*** Selected text

MpBP: Verifying Robustness of Neural Networks with Multi-path Bound Propagation

The FSE slides can be downloaded here.

mpbp

Given an input region (often infinite perturbed input set) and a neural network f, bound propagation methods propagate the input region along the neural network to compute a bound function for each neuron, thus the output neuron f. The provable bounds of f are then used to determine whether a misclassification exists in this given input region.

MpBP (Multipath Bound Propagaiton) extends classical bound propagation methods with multiple propagation paths. Multiple propagation paths provides multiple pairs of bounds for a DNN f (see the figure above). MpBP is based on the widely-used PyTorch machine learning framework, hence providing efficient parallel verification on GPUs.

A video demonstration is available at https://youtu.be/3KyPMuPpfR8.

******
*** Material provided

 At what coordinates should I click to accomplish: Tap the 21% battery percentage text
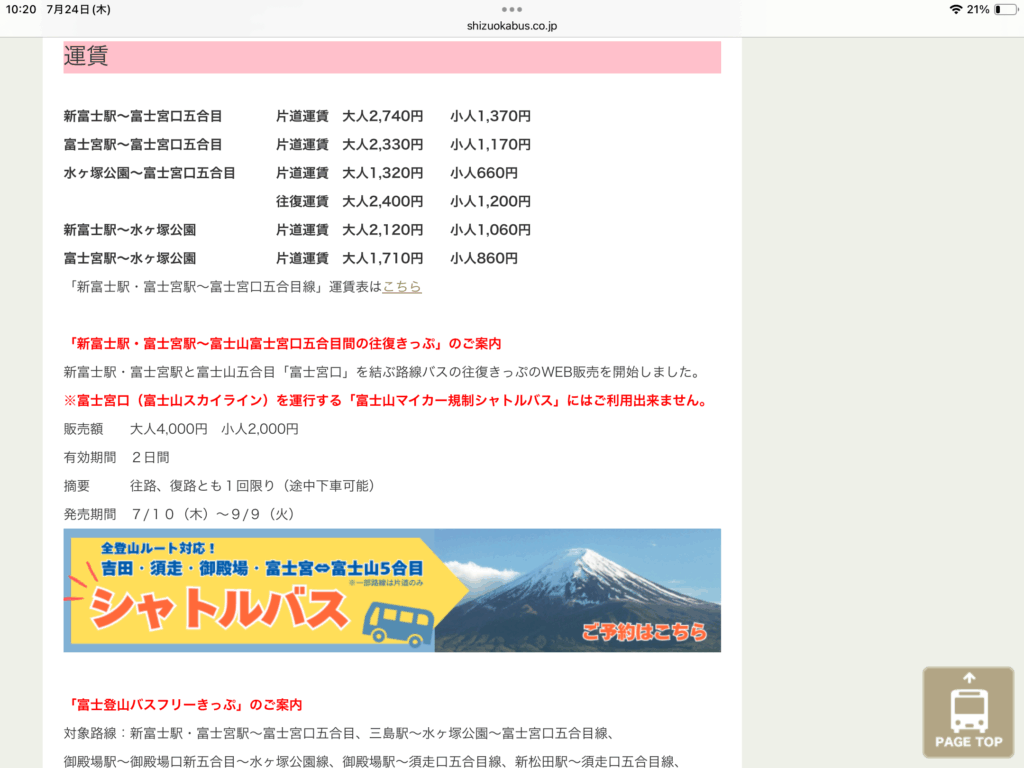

******

> **Prompt**: According to the MpBP description, which machine learning framework is MpBP based on?

> **Exercise answer**: PyTorch